Emperor Karl I of Austria
The island, mainly its southern coast, gains the privileges of resort therapy and the city is now included, almost obligatorily, in the itineraries of International Tourism. This would be the Era of “Therapeutic Tourism”. Afterwards Madeira benefited from the European juncture. The European liberal wars blocked the access to healing resorts in the south of Italy and France, diverting subsequently all of these people to Madeira, via maritime flow. In 1925 the 12 existing hotels in Funchal held no more than 800 people.
Back then, and since the colonial times, Funchal also had another type of accommodation, one of a private and family character – The Villas, proprieties of local and foreign traders, especially English, set on the island.
Up to the 30’s, the Villas showed to be of a higher number and importance then of the hotels to Tourism in Funchal.
The end of the 19th century and beginning of the 20th century, was a turning point on the international maritime and air transport.
With the creation of the new facilities of Funchal Harbor, and later on, with the creation of Madeira International Airport, Funchal would become an important international tourism center, with a major hotel complex. Up to 1930, the tourist income was set mainly by aristocrats, rich and some noble men and VIP’s, such as the Prince of Wales and Churchill.
During the Second World War, everything would change and Madeira would become a port of passage, for the transatlantic and visited almost exclusively by the few wealthy English and German people that came here in order to escape the global violence. This was also the time in which a lot of German came into the island, consequence of the Nazi social politics “Kraft Durch Frende”.
Soon the diminutive flux of tourists resulted in the closing down of the majority of the hotels in Funchal, including the majestic hotel in Monte and subsequently in 1943 the railways that linked Funchal and Monte closed as well.

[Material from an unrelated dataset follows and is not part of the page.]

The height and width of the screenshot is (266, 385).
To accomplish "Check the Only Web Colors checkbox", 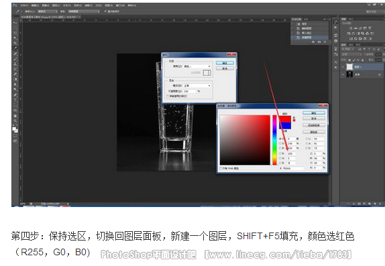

|After the war, the hotels change category and had to adapt into pensions, while the Villas would almost cease to exist in favor of the large hotels. In 1949, 1960 and 1964 thanks to the development of the air transportation, a new period dawns for Tourism in Madeira. With domestic, internationals and charter flights, Madeira opens itself into the modern world, absorbing large sections of tourists.
The decades of the 60’s and 70’s were of great development for tourism in Madeira, with the constructions of hotels and boarding houses of several categories.
Today’s visitors can choose from a huge variety of services and places to stay, from the honored traditional hotels to newer forms of accommodation, smaller units, which allow a closer contact with the population.
Nowadays Funchal Municipality has over 19.357 beds.
In the entire hotelier, personalized service, refine taste and quality are the predominant characteristics. The number of 5 stars hotel is quite relevant, and quality is still the mail goal when one speaks of tourism in Madeira.
The hotels area covers the entire south coast, mainly on the western part of Funchal.